--- Extracted material ---

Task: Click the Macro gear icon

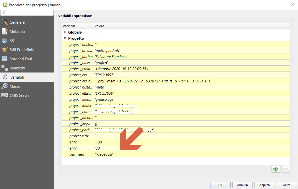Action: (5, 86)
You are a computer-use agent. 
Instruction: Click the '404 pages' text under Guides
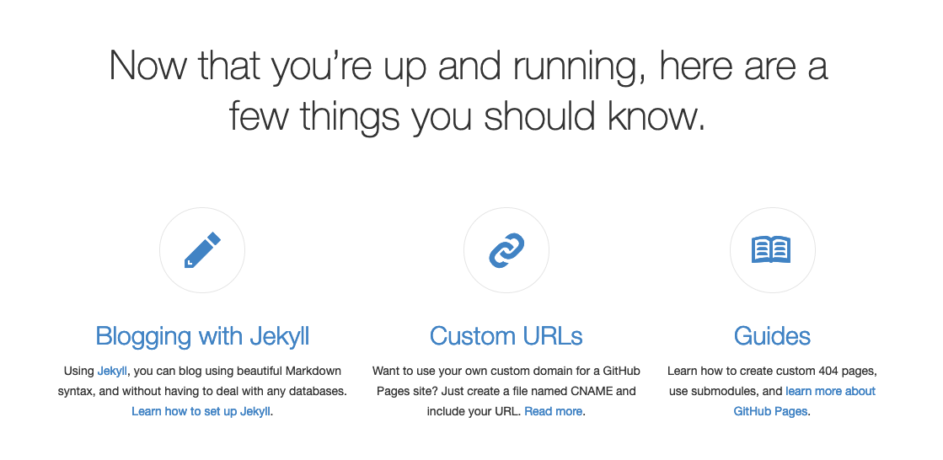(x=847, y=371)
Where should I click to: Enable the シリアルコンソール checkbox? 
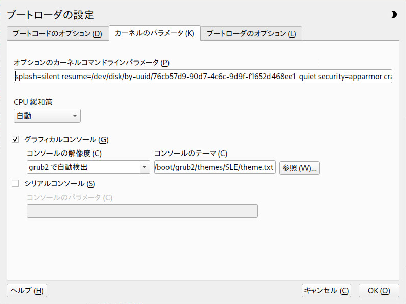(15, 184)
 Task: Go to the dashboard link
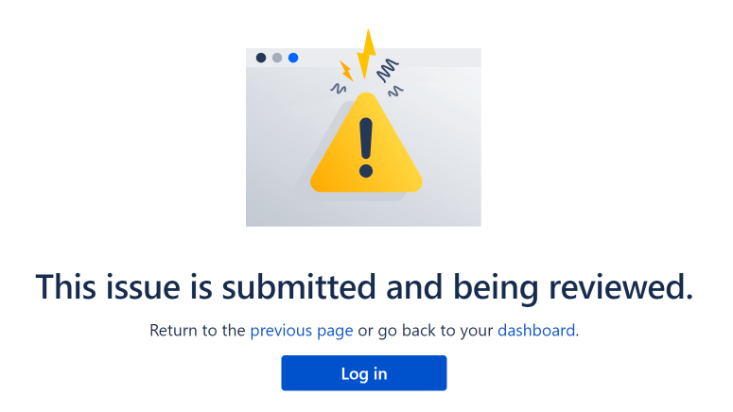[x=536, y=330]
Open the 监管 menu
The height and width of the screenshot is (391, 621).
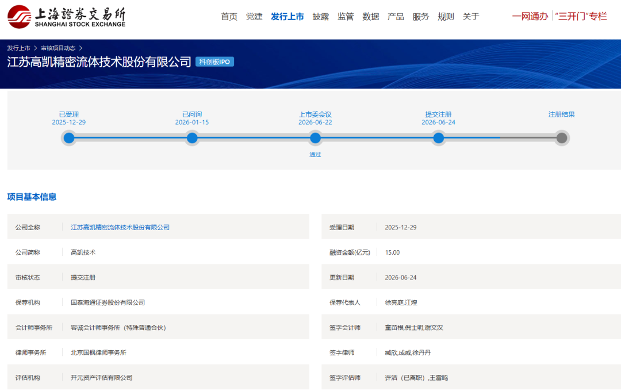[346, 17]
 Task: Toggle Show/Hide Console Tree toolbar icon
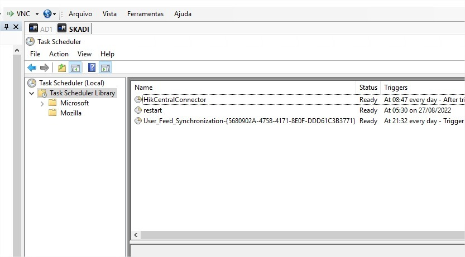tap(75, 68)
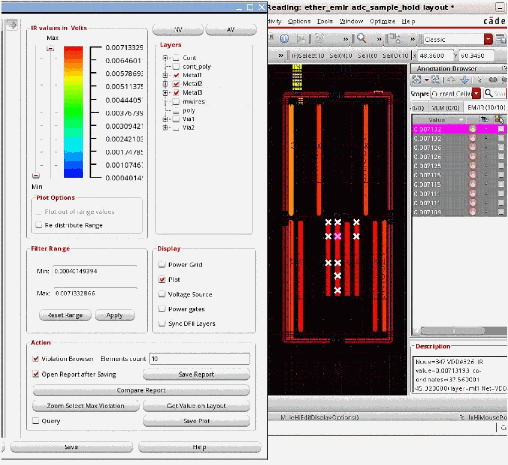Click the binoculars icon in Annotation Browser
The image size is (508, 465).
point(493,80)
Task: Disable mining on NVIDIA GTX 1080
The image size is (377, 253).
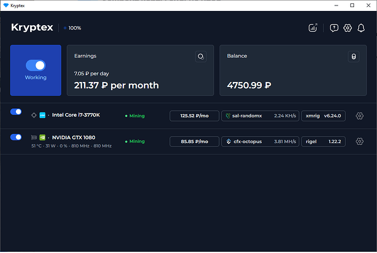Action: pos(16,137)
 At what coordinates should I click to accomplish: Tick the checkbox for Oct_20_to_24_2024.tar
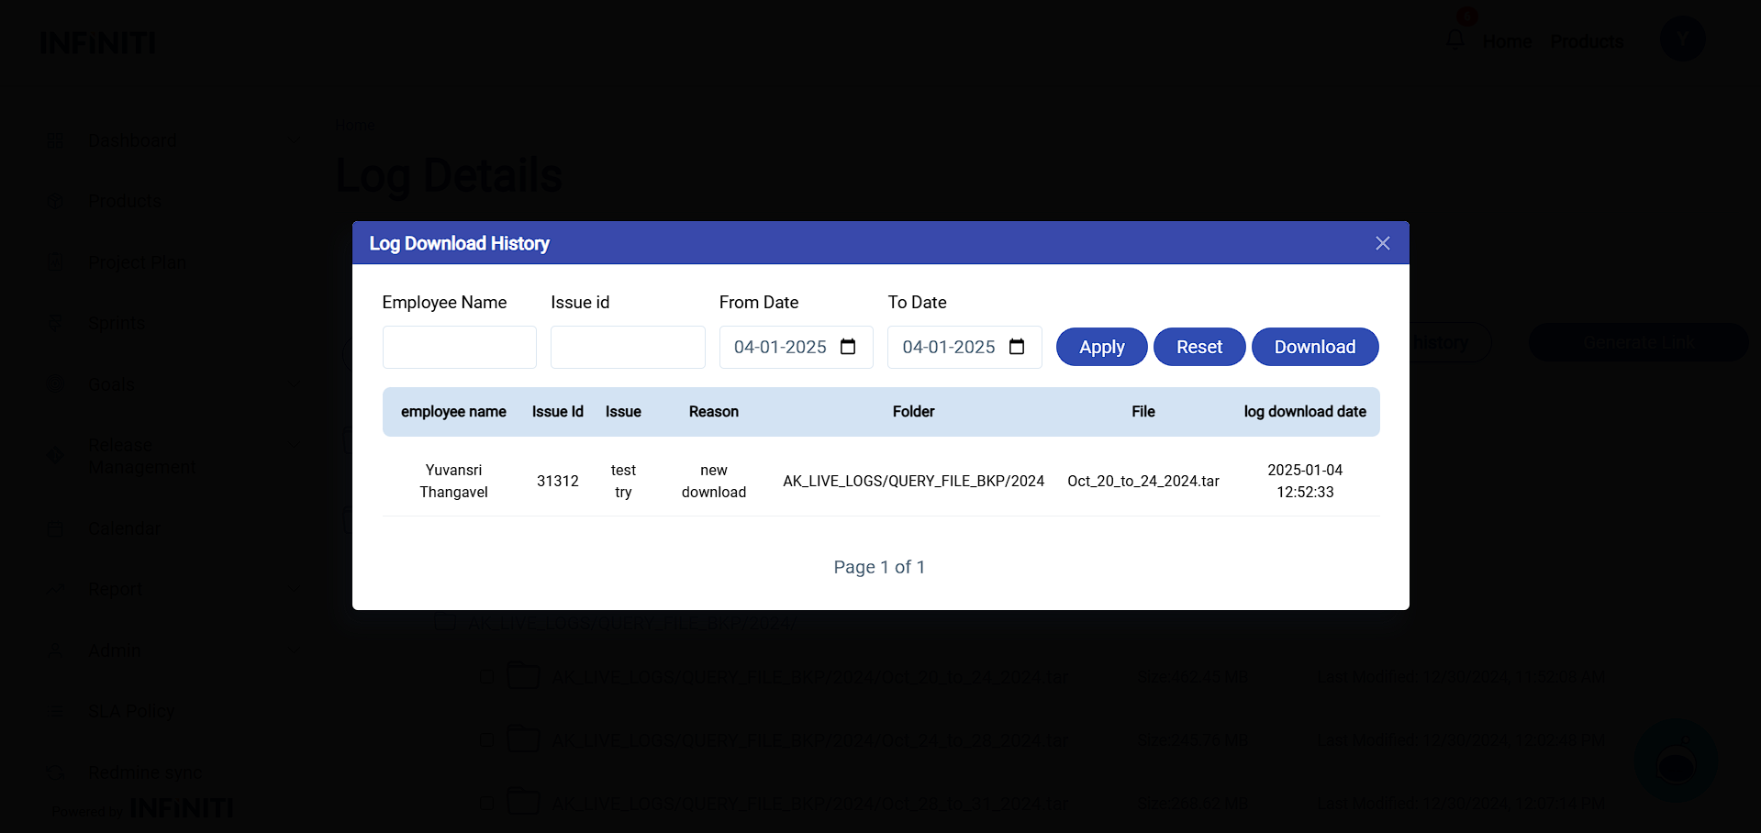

---

Directions for this task: All that belongs in the answer is the exact run of lines from the line containing "Where should I" to the end of the listing above, pictures removed.

Result:
Where should I click to: Enable the シリアルコンソール checkbox? 
(15, 184)
 Task: Go to the dashboard link
[x=536, y=330]
Open the 监管 menu
The height and width of the screenshot is (391, 621).
[346, 17]
 Task: Toggle Show/Hide Console Tree toolbar icon
tap(75, 68)
Click the binoculars icon in Annotation Browser
The image size is (508, 465).
point(493,80)
Task: Disable mining on NVIDIA GTX 1080
The image size is (377, 253).
Action: pos(16,137)
 At what coordinates should I click to accomplish: Tick the checkbox for Oct_20_to_24_2024.tar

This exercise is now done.